Volgens talrijke bronnen was het Israëlische Ministerie van Strategische Zaken , waarvan het destijds verklaarde doel was om te strijden tegen de “delegitimisering” van Israël, betrokken bij het toezicht op Palestijnse mensenrechtenorganisaties die rapporten indienden bij het ICC. Gilad Erdan, destijds hoofd van het ministerie en nu Israëls vertegenwoordiger bij de VN, beschreef onlangs het streven van het ICC naar arrestatiebevelen voor Israëlische leiders als “een heksenjacht gedreven door pure jodenhaat.”
‘Het leger hield zich bezig met zaken die totaal niet-militair waren’
De geheime oorlog van Israël tegen het ICC berustte vooral op toezicht, en de hoofdaanklagers waren het belangrijkste doelwit.
Vier bronnen bevestigden dat Bensouda’s privégesprekken met Palestijnse functionarissen over de zaak van de PA in Den Haag routinematig werden gevolgd en breed gedeeld binnen de Israëlische inlichtingengemeenschap. “De gesprekken gingen meestal over de voortgang van de vervolging: het indienen van documenten, getuigenissen, of praten over een gebeurtenis die heeft plaatsgevonden – ‘Heb je gezien hoe Israël Palestijnen afslachtte tijdens de laatste demonstratie?’ – dat soort dingen”, legde een bron uit.
De voormalige aanklager was verre van het enige doelwit. Tientallen andere internationale functionarissen die betrokken waren bij het onderzoek werden op soortgelijke wijze in de gaten gehouden. Een van de bronnen zei dat er een groot whiteboard was met de namen van ongeveer zestig mensen die onder toezicht stonden – de helft van hen waren Palestijnen en de andere helft uit andere landen, waaronder VN-functionarissen en ICC-personeel in Den Haag.
Een andere bron herinnerde aan surveillance van de persoon die het ICC-rapport schreef over de Israëlische Gaza-oorlog in 2014. Een derde bron zei dat de Israëlische inlichtingendienst toezicht hield op een onderzoekscommissie van de VN-Mensenrechtenraad naar de bezette gebieden, om te identificeren welke materialen zij van de Palestijnen ontving, “omdat de bevindingen van dit soort onderzoekscommissies doorgaans door het ICC worden gebruikt. .”
In Den Haag werden Bensouda en haar hogere staf door veiligheidsadviseurs en via diplomatieke kanalen gewaarschuwd dat Israël hun werk in de gaten hield.

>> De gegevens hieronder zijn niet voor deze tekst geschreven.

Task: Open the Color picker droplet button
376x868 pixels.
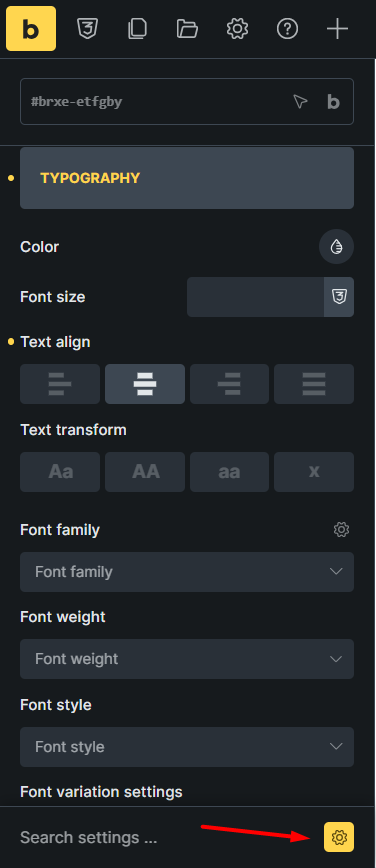Action: click(x=336, y=246)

Er werd voor gezorgd dat bepaalde zaken niet in de buurt van telefoons werden besproken. “We werden ervan op de hoogte gebracht dat ze informatie probeerden te krijgen over waar we waren met het voorlopige onderzoek”, zei een voormalige hoge ICC-functionaris.
Volgens bronnen vonden sommigen in het Israëlische leger het controversieel dat de militaire inlichtingendienst zich bezighield met zaken die politiek waren en niet direct verband hielden met veiligheidsbedreigingen. “IDF-middelen werden gebruikt om Fatou Bensouda in de gaten te houden – dit is niet iets legitiems om te doen als militaire inlichtingendienst,” verklaarde een bron. “Deze taak [was] echt ongebruikelijk in de zin dat deze binnen het leger plaatsvond, maar betrekking had op zaken die volledig niet-militair waren”, aldus een andere bron.

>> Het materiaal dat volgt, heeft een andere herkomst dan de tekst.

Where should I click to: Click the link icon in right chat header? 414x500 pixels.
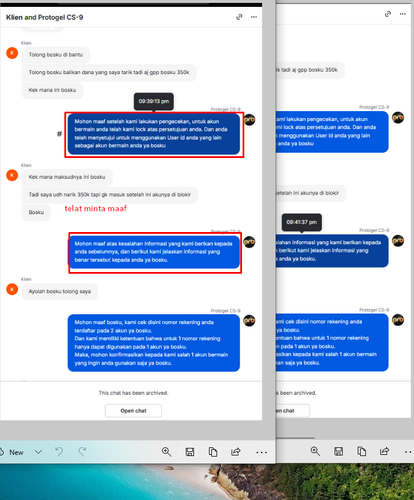(388, 14)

Maar anderen hadden minder aarzelingen. “Bensouda was heel, heel eenzijdig”, beweerde een bron die de voormalige aanklager in de gaten hield. “Ze was echt een persoonlijke vriendin van de Palestijnen. Openbaar aanklagers gedragen zich doorgaans niet zo. Ze blijven heel afstandelijk.”

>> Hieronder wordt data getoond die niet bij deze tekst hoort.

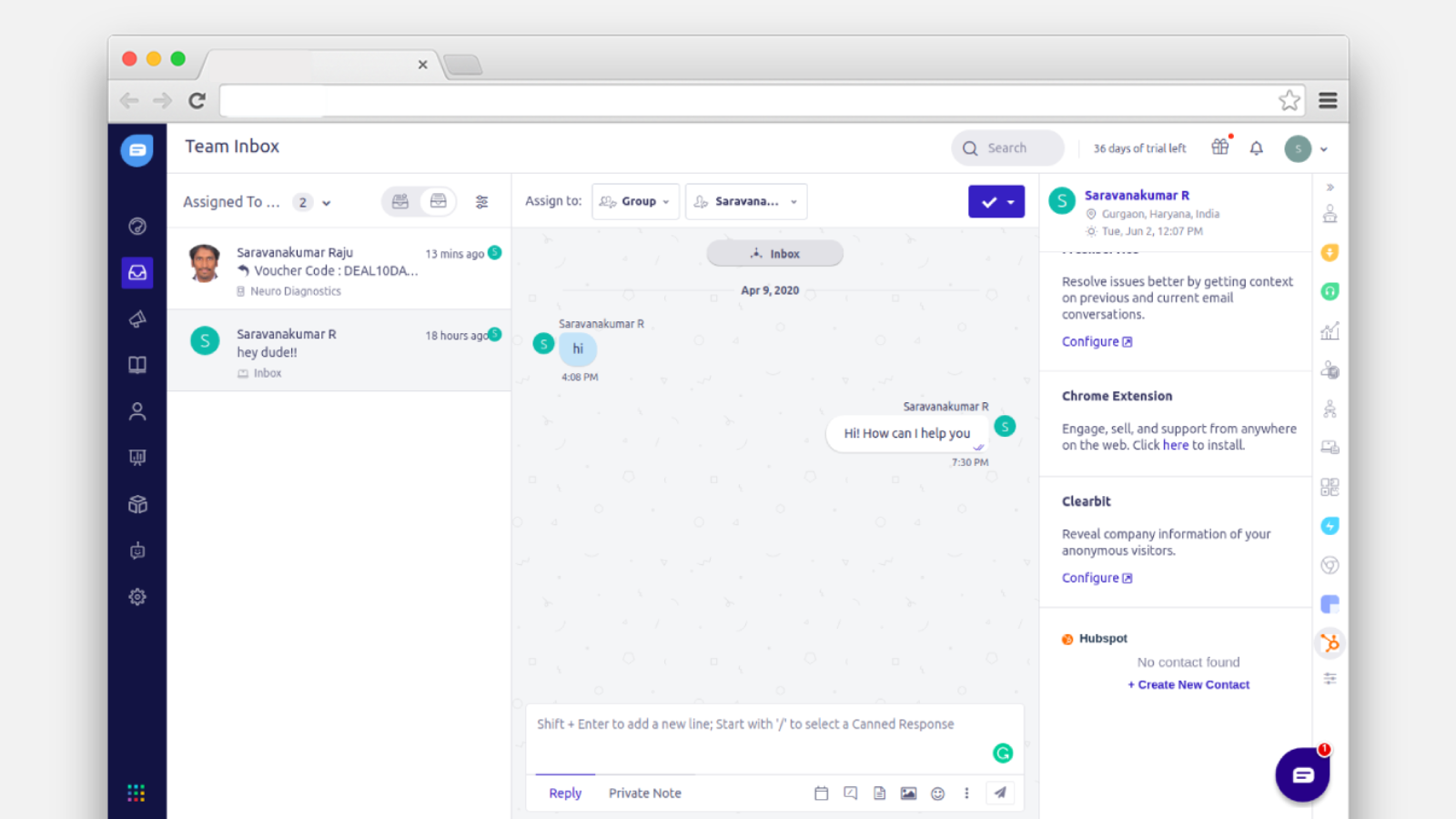Image resolution: width=1456 pixels, height=819 pixels.
Task: Click Configure under the Clearbit section
Action: tap(1090, 577)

‘Als je niet wilt dat ik de wet gebruik, wat wil je dan dat ik gebruik?’
Omdat Palestijnse mensenrechtengroeperingen het openbaar ministerie regelmatig materiaal verstrekten over de aanvallen van Israël op Palestijnen, met details over incidenten waarvan zij wilden dat de aanklager deze in overweging nam als onderdeel van het onderzoek, werden deze organisaties zelf belangrijke doelwitten van de Israëlische surveillanceoperatie. Hier nam de Shin Bet de leiding.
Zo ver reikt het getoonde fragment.